• _Exercise description_
Before doing anything else, copy the entries below exactly.

[Start of section]

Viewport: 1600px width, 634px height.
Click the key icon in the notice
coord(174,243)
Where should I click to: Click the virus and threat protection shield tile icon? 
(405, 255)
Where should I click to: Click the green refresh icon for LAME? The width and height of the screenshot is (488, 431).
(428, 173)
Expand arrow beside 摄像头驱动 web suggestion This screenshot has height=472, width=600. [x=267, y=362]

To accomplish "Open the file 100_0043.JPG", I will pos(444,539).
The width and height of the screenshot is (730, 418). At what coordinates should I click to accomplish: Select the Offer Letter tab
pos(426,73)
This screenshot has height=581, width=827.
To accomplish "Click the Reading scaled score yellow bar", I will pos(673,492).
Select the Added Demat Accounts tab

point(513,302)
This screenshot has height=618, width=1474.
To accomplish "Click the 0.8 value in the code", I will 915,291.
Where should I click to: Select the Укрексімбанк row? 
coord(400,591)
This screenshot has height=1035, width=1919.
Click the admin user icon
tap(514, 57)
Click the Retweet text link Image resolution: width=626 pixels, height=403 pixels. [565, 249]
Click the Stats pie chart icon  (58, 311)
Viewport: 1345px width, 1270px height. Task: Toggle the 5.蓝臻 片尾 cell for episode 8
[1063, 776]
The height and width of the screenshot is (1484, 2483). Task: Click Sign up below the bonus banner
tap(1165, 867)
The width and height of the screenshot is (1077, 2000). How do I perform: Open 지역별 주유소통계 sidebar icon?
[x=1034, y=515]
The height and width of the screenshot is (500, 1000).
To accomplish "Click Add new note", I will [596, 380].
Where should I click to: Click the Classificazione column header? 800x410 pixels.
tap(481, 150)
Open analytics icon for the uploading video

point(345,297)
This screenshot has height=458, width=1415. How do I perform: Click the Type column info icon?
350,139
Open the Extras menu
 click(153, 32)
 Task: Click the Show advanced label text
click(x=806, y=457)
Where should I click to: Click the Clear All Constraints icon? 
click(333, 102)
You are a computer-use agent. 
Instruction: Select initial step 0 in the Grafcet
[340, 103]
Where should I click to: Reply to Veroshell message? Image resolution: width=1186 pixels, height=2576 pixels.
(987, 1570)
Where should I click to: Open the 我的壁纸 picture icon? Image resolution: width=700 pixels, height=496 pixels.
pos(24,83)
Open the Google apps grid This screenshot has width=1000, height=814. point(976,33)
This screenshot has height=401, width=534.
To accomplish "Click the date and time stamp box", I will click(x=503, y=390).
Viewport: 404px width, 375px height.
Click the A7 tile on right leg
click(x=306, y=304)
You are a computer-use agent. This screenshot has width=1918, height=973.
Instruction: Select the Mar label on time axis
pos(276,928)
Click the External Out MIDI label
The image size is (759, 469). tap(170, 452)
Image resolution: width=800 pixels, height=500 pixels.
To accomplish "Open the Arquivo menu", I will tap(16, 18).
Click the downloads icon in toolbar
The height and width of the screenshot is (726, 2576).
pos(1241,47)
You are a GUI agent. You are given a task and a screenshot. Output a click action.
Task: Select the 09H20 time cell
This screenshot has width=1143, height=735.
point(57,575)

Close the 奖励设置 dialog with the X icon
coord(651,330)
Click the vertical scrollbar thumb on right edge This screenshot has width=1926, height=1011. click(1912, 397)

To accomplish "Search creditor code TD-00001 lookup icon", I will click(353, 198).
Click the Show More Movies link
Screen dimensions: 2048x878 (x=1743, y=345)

[End of section]

• _Exercise response_
Viewport: 1600px width, 634px height.
Click the key icon in the notice
coord(174,243)
Where should I click to: Click the virus and threat protection shield tile icon? 
(405, 255)
Where should I click to: Click the green refresh icon for LAME? The width and height of the screenshot is (488, 431).
(428, 173)
Expand arrow beside 摄像头驱动 web suggestion This screenshot has height=472, width=600. [x=267, y=362]

To accomplish "Open the file 100_0043.JPG", I will pos(444,539).
The width and height of the screenshot is (730, 418). At what coordinates should I click to accomplish: Select the Offer Letter tab
pos(426,73)
This screenshot has height=581, width=827.
To accomplish "Click the Reading scaled score yellow bar", I will pos(673,492).
Select the Added Demat Accounts tab

point(513,302)
This screenshot has height=618, width=1474.
To accomplish "Click the 0.8 value in the code", I will 915,291.
Where should I click to: Select the Укрексімбанк row? 
coord(400,591)
This screenshot has height=1035, width=1919.
Click the admin user icon
tap(514, 57)
Click the Retweet text link Image resolution: width=626 pixels, height=403 pixels. [565, 249]
Click the Stats pie chart icon  (58, 311)
Viewport: 1345px width, 1270px height. Task: Toggle the 5.蓝臻 片尾 cell for episode 8
[1063, 776]
The height and width of the screenshot is (1484, 2483). Task: Click Sign up below the bonus banner
tap(1165, 867)
The width and height of the screenshot is (1077, 2000). How do I perform: Open 지역별 주유소통계 sidebar icon?
[x=1034, y=515]
The height and width of the screenshot is (500, 1000).
To accomplish "Click Add new note", I will [596, 380].
Where should I click to: Click the Classificazione column header? 800x410 pixels.
tap(481, 150)
Open analytics icon for the uploading video

point(345,297)
This screenshot has height=458, width=1415. How do I perform: Click the Type column info icon?
350,139
Open the Extras menu
 click(153, 32)
 Task: Click the Show advanced label text
click(x=806, y=457)
Where should I click to: Click the Clear All Constraints icon? 
click(333, 102)
You are a computer-use agent. 
Instruction: Select initial step 0 in the Grafcet
[340, 103]
Where should I click to: Reply to Veroshell message? Image resolution: width=1186 pixels, height=2576 pixels.
(987, 1570)
Where should I click to: Open the 我的壁纸 picture icon? Image resolution: width=700 pixels, height=496 pixels.
pos(24,83)
Open the Google apps grid This screenshot has width=1000, height=814. point(976,33)
This screenshot has height=401, width=534.
To accomplish "Click the date and time stamp box", I will click(x=503, y=390).
Viewport: 404px width, 375px height.
Click the A7 tile on right leg
click(x=306, y=304)
You are a computer-use agent. This screenshot has width=1918, height=973.
Instruction: Select the Mar label on time axis
pos(276,928)
Click the External Out MIDI label
The image size is (759, 469). tap(170, 452)
Image resolution: width=800 pixels, height=500 pixels.
To accomplish "Open the Arquivo menu", I will tap(16, 18).
Click the downloads icon in toolbar
The height and width of the screenshot is (726, 2576).
pos(1241,47)
You are a GUI agent. You are given a task and a screenshot. Output a click action.
Task: Select the 09H20 time cell
This screenshot has width=1143, height=735.
point(57,575)

Close the 奖励设置 dialog with the X icon
coord(651,330)
Click the vertical scrollbar thumb on right edge This screenshot has width=1926, height=1011. click(1912, 397)

To accomplish "Search creditor code TD-00001 lookup icon", I will click(353, 198).
Click the Show More Movies link
Screen dimensions: 2048x878 (x=1743, y=345)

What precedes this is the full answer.